A single number is the whole answer: the tally of lines in the data below that include the word "header".
DATA FOR THIS TASK START
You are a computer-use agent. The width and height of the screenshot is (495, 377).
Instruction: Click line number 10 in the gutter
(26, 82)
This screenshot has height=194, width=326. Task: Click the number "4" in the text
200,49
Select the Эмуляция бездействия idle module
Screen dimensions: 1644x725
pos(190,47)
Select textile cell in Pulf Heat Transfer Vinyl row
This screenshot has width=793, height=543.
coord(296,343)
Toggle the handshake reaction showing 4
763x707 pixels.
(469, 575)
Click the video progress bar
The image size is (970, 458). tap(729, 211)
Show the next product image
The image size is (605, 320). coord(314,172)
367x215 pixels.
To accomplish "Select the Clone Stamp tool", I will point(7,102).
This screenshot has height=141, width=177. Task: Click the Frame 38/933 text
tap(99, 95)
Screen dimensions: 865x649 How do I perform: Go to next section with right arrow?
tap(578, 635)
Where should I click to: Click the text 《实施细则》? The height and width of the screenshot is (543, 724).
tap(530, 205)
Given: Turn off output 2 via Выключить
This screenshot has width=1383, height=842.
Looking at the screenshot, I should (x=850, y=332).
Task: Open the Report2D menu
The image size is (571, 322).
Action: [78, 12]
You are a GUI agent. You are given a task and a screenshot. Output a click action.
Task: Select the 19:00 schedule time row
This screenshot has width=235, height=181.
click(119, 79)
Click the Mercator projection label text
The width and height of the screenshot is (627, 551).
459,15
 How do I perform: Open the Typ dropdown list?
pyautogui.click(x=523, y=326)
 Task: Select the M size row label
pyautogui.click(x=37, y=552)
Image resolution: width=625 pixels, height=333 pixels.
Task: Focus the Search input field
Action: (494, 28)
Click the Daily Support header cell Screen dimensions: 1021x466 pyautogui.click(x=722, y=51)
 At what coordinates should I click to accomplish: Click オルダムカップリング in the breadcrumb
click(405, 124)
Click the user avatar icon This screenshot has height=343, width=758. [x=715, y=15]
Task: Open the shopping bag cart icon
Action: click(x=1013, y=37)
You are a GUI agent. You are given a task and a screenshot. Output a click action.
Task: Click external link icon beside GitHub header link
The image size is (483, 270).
DATA FOR THIS TASK END
THE ANSWER: 2